The report notes that the boom in commodity markets has continued, with the growth in non-fuel commodity prices rising by 30.6% in 2006 — the highest since the boom began in 2002.
The report says as global financial imbalances and volatility would continue, developing countries could look at increasing trade and financial cooperation with neighbours, including regional payment and mutual credit agreements to ensure a soft landing in the event of a crisis.
The Asian Development Bank has been working towards a common Asian currency, on the lines of the Euro of the European Union.
However, according to Rajiv Kumar, chief executive of Indian Council of Resarch on International Economic Relations, “A new global financial arragement is essentially a pie in the sky at this stage. Even the Asian Currency Unit, which is in the realm of possibility, will take a long time to happen.”
The inherent problem with such arrangements, he feels, is that it is to the advantage of the weaker countries and stronger countries are therefore lukewarm to it.
The Unctad recommendations come amid disruptions in the US housing finance market, which has led to a repricing of risk in credit markets, and this is feared to depress funds flows to emerging markets. A new Standard & Poor’s global report expects “significant bank loan and securities mark downs, reduced earnings in investment banking and trading, and increased credit losses in the second half of 2007 in the global financial markets.”
The Unctad report also cautions developing countries against the rapid proliferation of trade agreements with developed countries. The number of such regional and bilateral arrangements reported to the World Trade Organization increased from 86 in 2000 to 159 in 2007.
Cooperating with neighbours instead, the report argues, would help developing countries to cushion themselves against the inevitable and imminent correction of global financial imbalances caused by the US and some other countries running a huge trade and current account deficit for long. This has, in part, resulted in many developing economies running a corresponding current account surplus.
At $19.3 billion, or 2.1% of gross domestic product and a real effective exchange rate (REER) of 100.4, India is among the countries with larger current account deficits, says the report. The REER is the country’s nominal exchange rate discounted by the inflation rate.
The US current account account deficit at over $850 billion is 6.6% of GDP. The current account deficit is 5.4% of GDP for Australia, 3.5% for UK and 4.7% for the European Union. In contrast, China is running a huge surplus of 10.3% (at an REER of 109.9), Russia at 9.6% and Japan at 3.9%.
The difference in the REER is encouraging widespread speculation via “carry trades” that allow dealers to profit from the difference in exchange rates of two countries, especially if they have quasi-fixed monetary policies, “inducing huge amounts of capital flows and and pressure on exchange rates since the early 70s”, the report says.

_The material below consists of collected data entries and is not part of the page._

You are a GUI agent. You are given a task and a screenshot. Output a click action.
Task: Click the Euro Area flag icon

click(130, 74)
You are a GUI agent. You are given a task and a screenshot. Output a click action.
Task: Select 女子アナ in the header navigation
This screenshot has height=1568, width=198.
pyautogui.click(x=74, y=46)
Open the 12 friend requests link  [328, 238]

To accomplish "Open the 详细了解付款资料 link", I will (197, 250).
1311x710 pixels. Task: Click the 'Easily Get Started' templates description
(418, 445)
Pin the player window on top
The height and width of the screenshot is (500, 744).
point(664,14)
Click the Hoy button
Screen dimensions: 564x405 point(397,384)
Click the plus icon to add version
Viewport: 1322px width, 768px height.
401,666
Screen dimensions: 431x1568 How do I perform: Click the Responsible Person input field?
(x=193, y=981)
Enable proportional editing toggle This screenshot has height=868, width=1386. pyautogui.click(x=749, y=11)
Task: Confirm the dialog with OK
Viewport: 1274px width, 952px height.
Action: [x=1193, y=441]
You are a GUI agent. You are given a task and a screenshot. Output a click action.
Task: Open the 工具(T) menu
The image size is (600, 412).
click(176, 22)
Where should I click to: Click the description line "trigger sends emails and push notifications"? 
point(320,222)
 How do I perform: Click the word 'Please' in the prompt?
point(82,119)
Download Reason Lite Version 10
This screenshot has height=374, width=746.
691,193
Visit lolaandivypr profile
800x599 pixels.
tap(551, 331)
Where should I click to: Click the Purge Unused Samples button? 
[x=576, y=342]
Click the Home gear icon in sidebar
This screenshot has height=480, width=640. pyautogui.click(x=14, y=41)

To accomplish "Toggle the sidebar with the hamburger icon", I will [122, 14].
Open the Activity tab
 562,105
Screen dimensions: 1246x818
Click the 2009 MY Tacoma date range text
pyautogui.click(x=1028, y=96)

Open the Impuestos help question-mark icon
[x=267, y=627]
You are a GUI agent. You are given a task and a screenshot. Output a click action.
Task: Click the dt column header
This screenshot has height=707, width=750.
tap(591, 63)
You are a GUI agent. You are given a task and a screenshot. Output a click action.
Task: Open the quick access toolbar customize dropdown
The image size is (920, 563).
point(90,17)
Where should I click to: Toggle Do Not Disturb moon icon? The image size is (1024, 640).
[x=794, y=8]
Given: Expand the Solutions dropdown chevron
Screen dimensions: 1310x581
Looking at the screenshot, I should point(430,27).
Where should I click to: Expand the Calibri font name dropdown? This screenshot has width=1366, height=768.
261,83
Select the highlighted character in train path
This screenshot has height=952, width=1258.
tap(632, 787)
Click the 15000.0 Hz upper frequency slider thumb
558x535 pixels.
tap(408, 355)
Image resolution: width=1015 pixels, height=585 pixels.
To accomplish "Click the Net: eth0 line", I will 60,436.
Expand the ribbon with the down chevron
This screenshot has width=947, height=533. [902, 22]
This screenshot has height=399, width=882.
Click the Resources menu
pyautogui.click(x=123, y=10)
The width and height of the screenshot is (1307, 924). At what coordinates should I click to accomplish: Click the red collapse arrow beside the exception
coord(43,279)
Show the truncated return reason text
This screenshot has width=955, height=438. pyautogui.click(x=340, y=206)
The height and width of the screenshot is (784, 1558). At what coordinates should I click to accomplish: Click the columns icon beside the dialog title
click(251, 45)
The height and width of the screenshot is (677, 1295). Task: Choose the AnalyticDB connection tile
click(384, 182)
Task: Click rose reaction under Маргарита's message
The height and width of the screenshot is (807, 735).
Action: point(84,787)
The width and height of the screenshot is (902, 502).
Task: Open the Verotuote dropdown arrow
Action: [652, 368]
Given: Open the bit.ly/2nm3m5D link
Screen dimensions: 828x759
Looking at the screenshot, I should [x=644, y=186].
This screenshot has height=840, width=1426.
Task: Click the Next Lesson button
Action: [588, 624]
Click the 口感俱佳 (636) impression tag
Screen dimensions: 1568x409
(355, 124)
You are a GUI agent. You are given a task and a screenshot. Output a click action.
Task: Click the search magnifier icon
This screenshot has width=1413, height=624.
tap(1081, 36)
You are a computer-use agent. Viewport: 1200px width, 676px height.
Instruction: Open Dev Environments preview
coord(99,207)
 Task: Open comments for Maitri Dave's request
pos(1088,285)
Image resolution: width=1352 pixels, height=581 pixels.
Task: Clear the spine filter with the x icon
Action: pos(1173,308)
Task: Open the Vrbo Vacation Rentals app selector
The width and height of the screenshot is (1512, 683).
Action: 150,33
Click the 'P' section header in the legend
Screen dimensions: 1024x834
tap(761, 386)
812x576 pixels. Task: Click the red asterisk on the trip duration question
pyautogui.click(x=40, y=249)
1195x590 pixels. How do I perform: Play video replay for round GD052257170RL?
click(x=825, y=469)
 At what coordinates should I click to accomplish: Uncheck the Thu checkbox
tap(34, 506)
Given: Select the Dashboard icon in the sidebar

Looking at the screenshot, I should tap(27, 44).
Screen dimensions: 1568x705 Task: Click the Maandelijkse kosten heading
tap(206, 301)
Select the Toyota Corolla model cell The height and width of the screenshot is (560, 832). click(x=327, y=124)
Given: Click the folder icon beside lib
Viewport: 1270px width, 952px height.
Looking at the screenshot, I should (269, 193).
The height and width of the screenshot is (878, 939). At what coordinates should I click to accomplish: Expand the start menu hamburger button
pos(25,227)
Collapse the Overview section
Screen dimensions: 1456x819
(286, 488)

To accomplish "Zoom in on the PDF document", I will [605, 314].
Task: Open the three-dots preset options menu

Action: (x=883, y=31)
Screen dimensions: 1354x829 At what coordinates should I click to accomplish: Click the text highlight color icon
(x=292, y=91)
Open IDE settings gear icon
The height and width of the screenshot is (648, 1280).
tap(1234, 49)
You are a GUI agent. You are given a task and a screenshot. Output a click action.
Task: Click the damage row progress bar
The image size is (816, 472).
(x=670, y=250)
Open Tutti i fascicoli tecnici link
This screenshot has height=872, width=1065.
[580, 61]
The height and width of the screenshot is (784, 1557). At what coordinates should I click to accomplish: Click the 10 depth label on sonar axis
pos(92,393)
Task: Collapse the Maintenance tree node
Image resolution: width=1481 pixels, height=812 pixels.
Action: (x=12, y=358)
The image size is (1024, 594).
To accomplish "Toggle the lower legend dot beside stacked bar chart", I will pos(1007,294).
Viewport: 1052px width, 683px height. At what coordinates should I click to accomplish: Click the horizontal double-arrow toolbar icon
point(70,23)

The way it works is that speculators borrow in low interest regimes such as Japan and then invest the proceeds in another country such as the United States. Not only do they make profits from this interest arbitrage, they also notch up gains that accrue as exchange rate differentials when the investment is encashed and the proceeds repatriated to Japan.
“In today’s markets, the volume of speculative flows stemming from these funds is so large that they have a direct effect on the exchange rate, thereby creating a self-fulfilling expectation of profit in excess of the interest rate differential,” the report said.
This is the main reason, Unctad thinks, why countries with current account surplus such as Japan or Switzerland have seen depreciation in real terms and deficit countries, such as Brazil, have seen an appreciation, and currencies such as the Brazilian Real and the Turkish Lira have suddenly become very attractive.
However, Nagesh Kumar, director general, Research & Information Systems for Developing Countries (RIS), an independent think-tank, says India is relatively cushioned against such speculative impacts on currency. He also feels India is well-placed for a soft landing, since most of its growth and investment is domestic consumption-driven.
Kumar, who feels growth rate would cross 9% in 2007 too, says the Unctad report is right in warning developing countries against the dangers of financial adjustment and frame policies in advance. But, he adds, the pressure on the Indian rupee is nowhere near what has been experienced in Japan where the yen appreciated from 364 per dollar to 90 per dollar or in Brazil where the Real doubled in value. Yet, he says, their exporters have managed to do well.
He says exporters would simply have to find ways to adjust with the twin problems: a possible slowdown in buying markets and a appreciating rupee against the dollar. “Indian exporters will just have to learn to live with a stronger rupee,” he said.